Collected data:
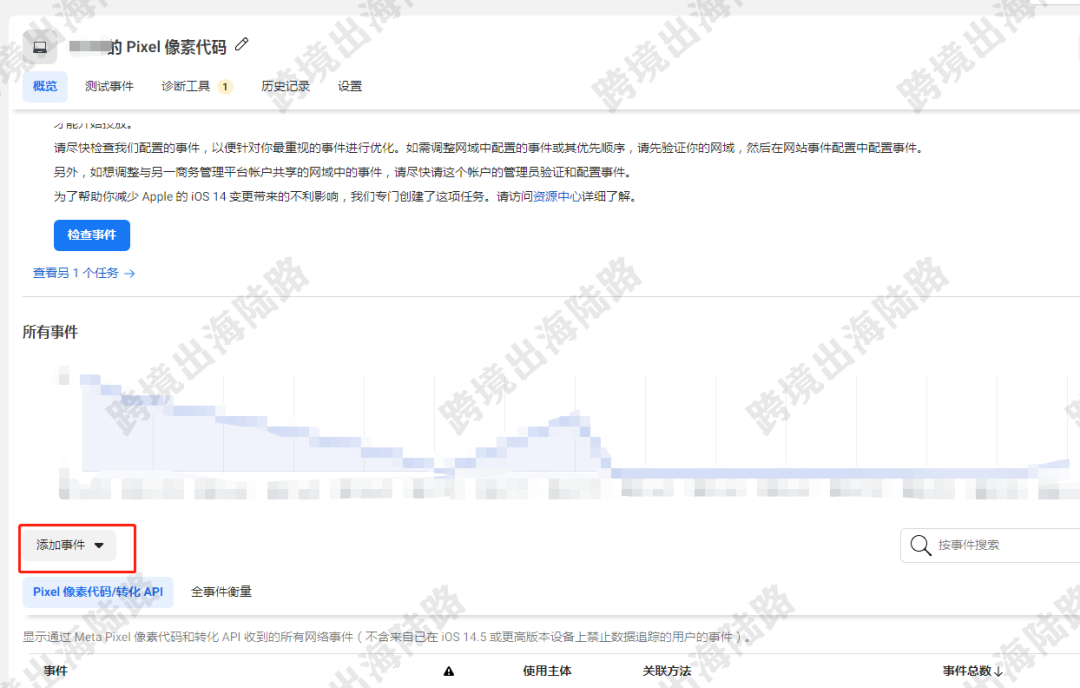Toggle the 概览 tab selection
Screen dimensions: 1080x688
44,86
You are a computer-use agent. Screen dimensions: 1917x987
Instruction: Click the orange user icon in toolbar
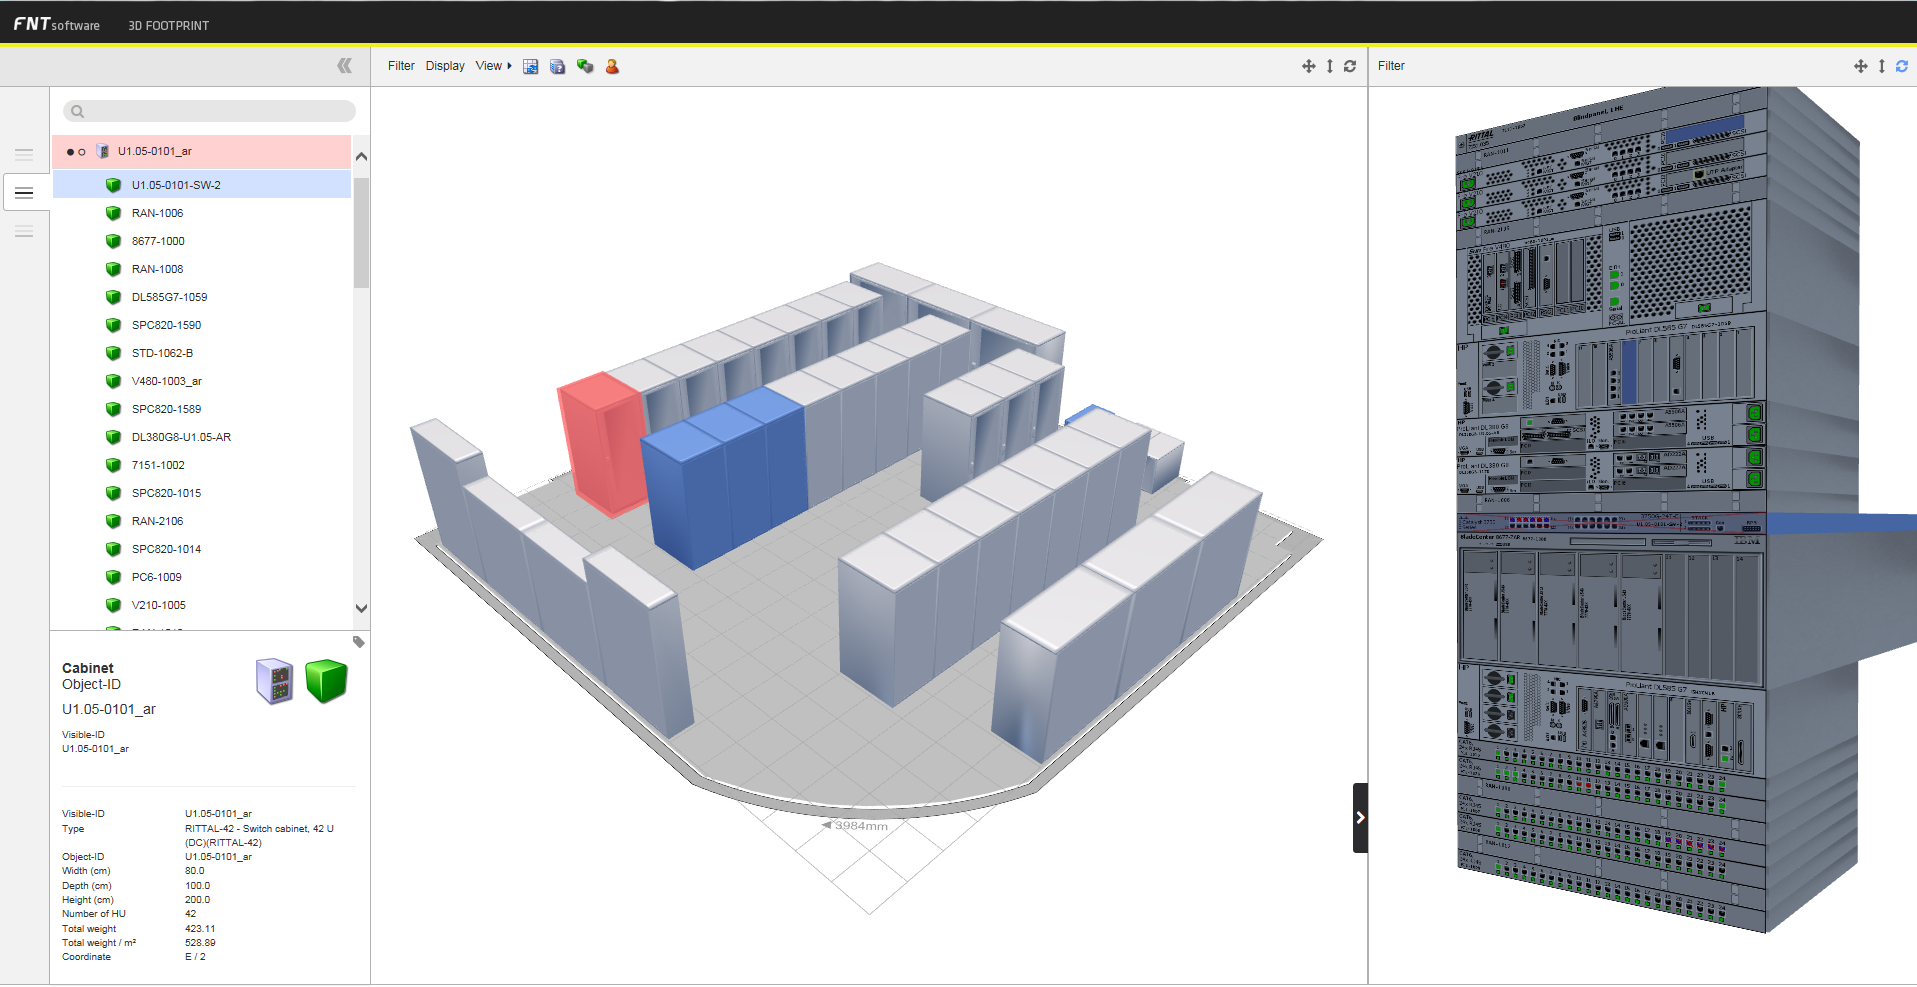pyautogui.click(x=612, y=66)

- **REQUIREMENT**: Please write out exactly the lines starting at the one that contains "You are a computer-use" and ending with the final line of the entries, both ends included. Do not write out any pictures.

- **WRITTEN REPLY**:
You are a computer-use agent. Screen dimensions: 1917x987
Instruction: Click the orange user icon in toolbar
pyautogui.click(x=612, y=66)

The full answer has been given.